Shards and Winter
45 minutes straight up hill then to the right, dodging inconsiderate snow piles, left by home owners either obtuse or mean spirited. Certainly someone will have to walk here and the dangerous ice, all three inches of it, cannot be easily avoided.
I walk in the street, occasionally grabbing snow from large shoveled piles. Remembering a time when I had not only speed, but accuracy, my first few throws are woefully off target and short. I feel old, looking out over the snow covered valley. Everything was different before, like always, but this particular day is black and white over my head, color on the horizon. I like how it looks and steal a photograph, but it refuses to show what I see until I filter it (heavy black/gray clouds, yellow slivers in the distance).

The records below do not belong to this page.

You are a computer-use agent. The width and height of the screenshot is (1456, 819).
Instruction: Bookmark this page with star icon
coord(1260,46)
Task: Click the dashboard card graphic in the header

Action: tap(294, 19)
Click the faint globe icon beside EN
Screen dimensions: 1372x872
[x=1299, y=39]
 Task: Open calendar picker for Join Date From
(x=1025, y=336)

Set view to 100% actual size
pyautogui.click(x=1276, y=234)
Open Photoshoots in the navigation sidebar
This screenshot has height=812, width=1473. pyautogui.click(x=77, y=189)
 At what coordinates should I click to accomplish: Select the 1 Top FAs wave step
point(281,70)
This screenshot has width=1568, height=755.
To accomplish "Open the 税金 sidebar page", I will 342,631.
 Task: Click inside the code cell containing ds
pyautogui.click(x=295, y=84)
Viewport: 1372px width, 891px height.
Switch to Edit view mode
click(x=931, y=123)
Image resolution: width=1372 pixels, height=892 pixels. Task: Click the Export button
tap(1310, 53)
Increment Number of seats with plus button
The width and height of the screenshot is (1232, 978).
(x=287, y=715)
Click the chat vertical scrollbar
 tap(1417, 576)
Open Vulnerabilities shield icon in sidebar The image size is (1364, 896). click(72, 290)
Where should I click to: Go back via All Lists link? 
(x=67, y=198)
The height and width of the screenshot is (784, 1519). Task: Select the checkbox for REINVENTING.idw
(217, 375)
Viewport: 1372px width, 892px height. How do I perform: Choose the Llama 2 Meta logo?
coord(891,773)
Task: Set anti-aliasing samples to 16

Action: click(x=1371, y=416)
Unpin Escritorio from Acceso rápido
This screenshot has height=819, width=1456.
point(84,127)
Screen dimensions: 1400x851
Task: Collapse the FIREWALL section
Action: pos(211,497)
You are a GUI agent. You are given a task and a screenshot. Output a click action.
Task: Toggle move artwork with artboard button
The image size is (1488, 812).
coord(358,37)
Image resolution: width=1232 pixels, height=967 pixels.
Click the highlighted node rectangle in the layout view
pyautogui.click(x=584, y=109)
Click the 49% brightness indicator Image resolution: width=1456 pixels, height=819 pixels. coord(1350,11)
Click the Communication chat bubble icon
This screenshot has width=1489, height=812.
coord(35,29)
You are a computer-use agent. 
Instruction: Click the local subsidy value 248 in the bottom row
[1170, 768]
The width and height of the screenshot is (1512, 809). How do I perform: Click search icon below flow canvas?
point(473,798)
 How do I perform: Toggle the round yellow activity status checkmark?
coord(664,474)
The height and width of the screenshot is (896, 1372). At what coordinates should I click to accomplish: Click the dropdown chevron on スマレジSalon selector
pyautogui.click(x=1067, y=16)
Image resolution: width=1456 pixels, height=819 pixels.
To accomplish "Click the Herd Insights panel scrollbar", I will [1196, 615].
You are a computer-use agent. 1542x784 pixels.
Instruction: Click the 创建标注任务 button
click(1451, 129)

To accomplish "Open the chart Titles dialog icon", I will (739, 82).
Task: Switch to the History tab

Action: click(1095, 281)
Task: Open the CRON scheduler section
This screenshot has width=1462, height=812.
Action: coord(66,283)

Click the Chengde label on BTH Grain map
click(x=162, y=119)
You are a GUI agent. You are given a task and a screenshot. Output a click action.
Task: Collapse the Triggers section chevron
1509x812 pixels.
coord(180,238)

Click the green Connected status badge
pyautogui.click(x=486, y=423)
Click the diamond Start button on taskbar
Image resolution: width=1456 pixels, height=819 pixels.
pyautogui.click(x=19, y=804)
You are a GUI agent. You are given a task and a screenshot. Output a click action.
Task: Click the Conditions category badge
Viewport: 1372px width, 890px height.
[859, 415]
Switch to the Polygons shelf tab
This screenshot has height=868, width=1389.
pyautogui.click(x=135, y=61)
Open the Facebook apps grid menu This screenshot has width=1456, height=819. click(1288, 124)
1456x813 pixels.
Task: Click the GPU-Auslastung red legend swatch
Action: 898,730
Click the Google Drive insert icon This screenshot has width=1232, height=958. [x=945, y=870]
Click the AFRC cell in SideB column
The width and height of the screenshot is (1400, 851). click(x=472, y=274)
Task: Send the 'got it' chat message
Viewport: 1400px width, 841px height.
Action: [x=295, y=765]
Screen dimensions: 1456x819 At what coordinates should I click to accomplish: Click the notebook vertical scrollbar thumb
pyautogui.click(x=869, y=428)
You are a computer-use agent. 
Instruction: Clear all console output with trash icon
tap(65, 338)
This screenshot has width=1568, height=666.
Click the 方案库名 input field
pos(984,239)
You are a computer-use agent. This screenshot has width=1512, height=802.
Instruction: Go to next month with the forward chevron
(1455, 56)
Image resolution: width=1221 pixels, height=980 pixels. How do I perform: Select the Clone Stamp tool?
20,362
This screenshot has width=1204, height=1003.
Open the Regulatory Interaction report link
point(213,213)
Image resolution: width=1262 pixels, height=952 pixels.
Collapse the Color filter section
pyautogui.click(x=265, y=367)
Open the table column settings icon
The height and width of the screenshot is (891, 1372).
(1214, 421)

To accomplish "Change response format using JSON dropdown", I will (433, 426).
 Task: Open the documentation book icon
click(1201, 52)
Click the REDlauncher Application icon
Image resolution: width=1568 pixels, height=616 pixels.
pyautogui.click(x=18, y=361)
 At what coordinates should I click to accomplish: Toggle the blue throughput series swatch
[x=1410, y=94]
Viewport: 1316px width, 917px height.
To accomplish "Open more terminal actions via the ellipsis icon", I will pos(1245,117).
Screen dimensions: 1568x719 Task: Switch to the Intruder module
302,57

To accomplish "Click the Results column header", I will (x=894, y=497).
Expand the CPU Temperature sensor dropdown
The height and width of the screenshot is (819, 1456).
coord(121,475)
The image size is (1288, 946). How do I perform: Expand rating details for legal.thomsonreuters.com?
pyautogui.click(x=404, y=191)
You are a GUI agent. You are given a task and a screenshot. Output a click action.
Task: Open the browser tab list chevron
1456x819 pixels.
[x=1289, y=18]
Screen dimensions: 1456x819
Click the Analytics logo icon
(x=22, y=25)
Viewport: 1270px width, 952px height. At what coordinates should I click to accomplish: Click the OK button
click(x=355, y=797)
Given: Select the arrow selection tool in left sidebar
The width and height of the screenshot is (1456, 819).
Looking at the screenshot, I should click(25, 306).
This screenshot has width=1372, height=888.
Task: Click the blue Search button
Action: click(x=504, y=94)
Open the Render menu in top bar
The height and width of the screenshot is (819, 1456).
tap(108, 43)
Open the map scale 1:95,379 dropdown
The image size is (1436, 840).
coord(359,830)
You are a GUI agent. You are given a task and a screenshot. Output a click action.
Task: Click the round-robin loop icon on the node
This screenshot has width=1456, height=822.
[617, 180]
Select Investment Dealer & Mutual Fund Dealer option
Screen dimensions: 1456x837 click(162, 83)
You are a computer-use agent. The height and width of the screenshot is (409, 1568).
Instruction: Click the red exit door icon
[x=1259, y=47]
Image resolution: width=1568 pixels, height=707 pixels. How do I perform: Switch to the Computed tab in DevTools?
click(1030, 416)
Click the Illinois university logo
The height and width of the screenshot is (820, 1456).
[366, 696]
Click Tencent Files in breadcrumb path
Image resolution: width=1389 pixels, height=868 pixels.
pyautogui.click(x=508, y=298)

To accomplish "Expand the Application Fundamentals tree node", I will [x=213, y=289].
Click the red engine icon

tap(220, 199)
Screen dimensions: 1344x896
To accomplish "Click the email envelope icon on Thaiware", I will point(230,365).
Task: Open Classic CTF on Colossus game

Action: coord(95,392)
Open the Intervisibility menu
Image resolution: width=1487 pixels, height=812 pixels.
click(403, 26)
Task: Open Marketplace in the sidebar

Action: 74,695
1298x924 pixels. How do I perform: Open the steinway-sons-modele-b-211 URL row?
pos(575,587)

I decide to try again. Large snow ball in my right hand, I squeeze it tightly, water rushing down my fingers and to the pavement. My first target, a manhole cover. I hit three inches short, but this is better. The next snow globe lands directly on the double yellow center line and I am pleased. A final throw at a tar line and my aim is true, The snow explodes in fragments and I am reminded of other days like this, snow in my sleeves and down my shoes, warming my fingers on Christmas lights, hiding in the heavy fog of another cold February.
I see my 14 year old self, walking deep out along the tilled furrows into the field. Closing my eyes, I dig my foot into the soil and spin, spin, spin until I feel the vomit pushing itself up. I fall to the ground, half lying, half sitting one elbow propping me up. Open my eyes and look around. I can hear the sounds of the road to the South, but as soon as I am certain, the fog shifts the vibrations and I am no longer as convinced of direction. Even the shadows play off each other and I am certain this will be the death of me.
Then I see them, hiding behind a berm near the canal. My friends. I pretend not to notice them. They laugh.